Engineering: Does a new process reduce defect rates?
Business: Does a website redesign improve conversion?

The Two Hypotheses

Every hypothesis test begins with two competing statements:

Null Hypothesis \(H_0\): The default assumption — no effect, no difference.

\[H_0: \mu = \mu_0\]

Alternative Hypothesis \(H_a\): What we suspect or want to detect.

\[H_a: \mu \neq \mu_0 \quad \text{(two-tailed)}\] \[H_a: \mu > \mu_0 \quad \text{(right-tailed)}\] \[H_a: \mu < \mu_0 \quad \text{(left-tailed)}\]

We never prove \(H_0\) true — we either reject it or fail to reject it based on evidence.

The Test Statistic (Z-test)

When \(\sigma\) is known and \(n\) is large, we use the Z-test statistic:

\[Z = \frac{\bar{x} - \mu_0}{\sigma / \sqrt{n}}\]

Symbol	Meaning
\(\bar{x}\)	Sample mean
\(\mu_0\)	Hypothesized population mean
\(\sigma\)	Population standard deviation
\(n\)	Sample size

Under \(H_0\), this statistic follows a standard normal distribution \(Z \sim \mathcal{N}(0, 1)\).

The Standard Normal Distribution

Worked Example

Scenario: A manufacturer claims mean weight = \(\mu_0 = 500\) g. A sample of \(n = 36\) gives \(\bar{x} = 508\) g, \(\sigma = 24\) g. Test at \(\alpha = 0.05\).

Step 1 — Hypotheses: \[H_0: \mu = 500 \quad \text{vs.} \quad H_a: \mu \neq 500\]

Step 2 — Test Statistic: \[Z = \frac{508 - 500}{24 / \sqrt{36}} = \frac{8}{4} = 2.0\]

Step 3 — Critical Value: \(z_{\alpha/2} = 1.96\)

Step 4 — Decision: Since \(|Z| = 2.0 > 1.96\), we reject \(H_0\).

Visualising the Worked Example

Effect of n and 3c3 on Z-statistic (Static)
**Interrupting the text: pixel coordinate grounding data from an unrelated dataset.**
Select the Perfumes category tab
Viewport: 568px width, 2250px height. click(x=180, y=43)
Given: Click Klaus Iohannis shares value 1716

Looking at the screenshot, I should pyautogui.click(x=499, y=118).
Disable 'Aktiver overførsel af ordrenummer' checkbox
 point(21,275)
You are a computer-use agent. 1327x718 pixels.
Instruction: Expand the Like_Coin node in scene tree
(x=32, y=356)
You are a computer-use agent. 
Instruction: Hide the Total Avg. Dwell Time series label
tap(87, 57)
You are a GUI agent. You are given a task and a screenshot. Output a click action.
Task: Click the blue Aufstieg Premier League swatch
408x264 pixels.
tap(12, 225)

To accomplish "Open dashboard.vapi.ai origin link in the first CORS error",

Effect of n and 3c3 on Z-statistic (Interactive 3D)

Type I and Type II Errors

	\(H_0\) True	\(H_0\) False
Reject \(H_0\)	❌ Type I Error (\(\alpha\))	✅ Correct (Power)
Fail to Reject \(H_0\)	✅ Correct	❌ Type II Error (\(\beta\))

Type I Error: Rejecting \(H_0\) when it is actually true — probability = \(\alpha\)
Type II Error: Failing to reject \(H_0\) when it is actually false — probability = \(\beta\)
Power = \(1 - \beta\) = probability of correctly detecting a false \(H_0\)

Increasing sample size \(n\) improves power and reduces both error types.

R Code: Running the Test

set.seed(42)
sample_data <- rnorm(n = 36, mean = 508, sd = 24)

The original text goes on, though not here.